Spiking neural networks (SNNs), which are a form of neuromorphic, brain-inspired AI, have the potential to be a power-efficient alternative to artificial neural networks (ANNs). Spikes that occur in SNN systems, also known as activations, tend to be extremely sparse, and low in number. This minimizes the number of data accesses typically needed for processing. In addition, SNN systems are typically designed to use addition operations which consume much less energy than the typical multiply and accumulate operations used in DNN systems. The vast majority of neuromorphic hardware designs support rate-based SNNs, where the information is encoded by spike rates.
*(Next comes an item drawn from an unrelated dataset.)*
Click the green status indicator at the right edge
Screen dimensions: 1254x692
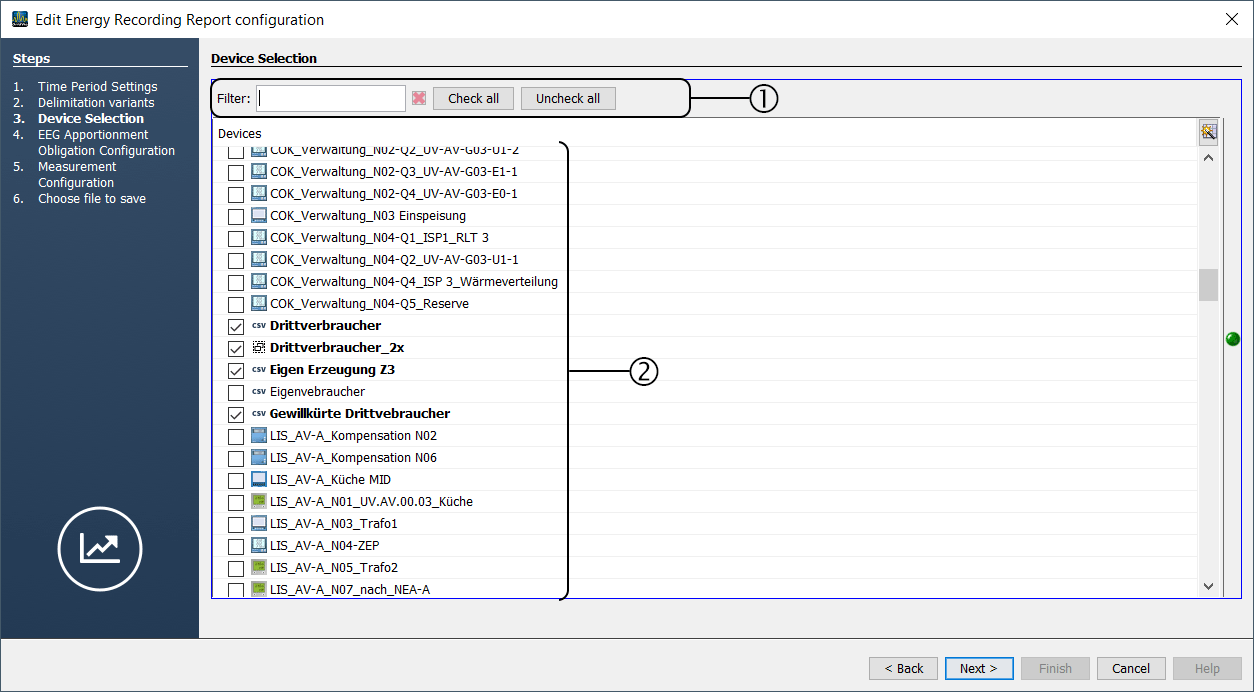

Generally, rate-based SNNs can be inefficient as a large number of spikes will be transmitted and processed during inference. One coding scheme that has the potential to improve efficiency is the time-to-first-spike (TTFS) coding, where the information isn't presented through the frequency of spikes, but instead through the relative spike arrival time. In TTFS-based SNNs, each neuron can only spike once during the entire inference process, and this results in high sparsity. The activation sparsity of TTFS-based SNNs is higher than rate-based SNNs, but TTFS-based SNNs have yet to achieve the same accuracy as rate-based SNNs. In this work, we propose two key improvements for TTFS-based SNN systems: (1) a novel optimization algorithm to improve the accuracy of TTFS-based SNNs and (2) a novel hardware accelerator for TTFS-based SNNs that uses a scalable and low-power design. Our work in TTFS coding and training improves the accuracy of TTFS-based SNNs to achieve state-of-the-art results on the MNIST and Fashion-MNIST datasets. Meanwhile, our work reduces the power consumption by at least 2.4×, 25.9×, and 38.4× over the state-of-the-art neuromorphic hardware on MNIST, Fashion-MNIST, and CIFAR10, respectively.

【 授权许可】

Unknown   
Copyright © 2023 Yu, Xiang, P., Chu, Amornpaisannon, Tavva, Miriyala and Carlson.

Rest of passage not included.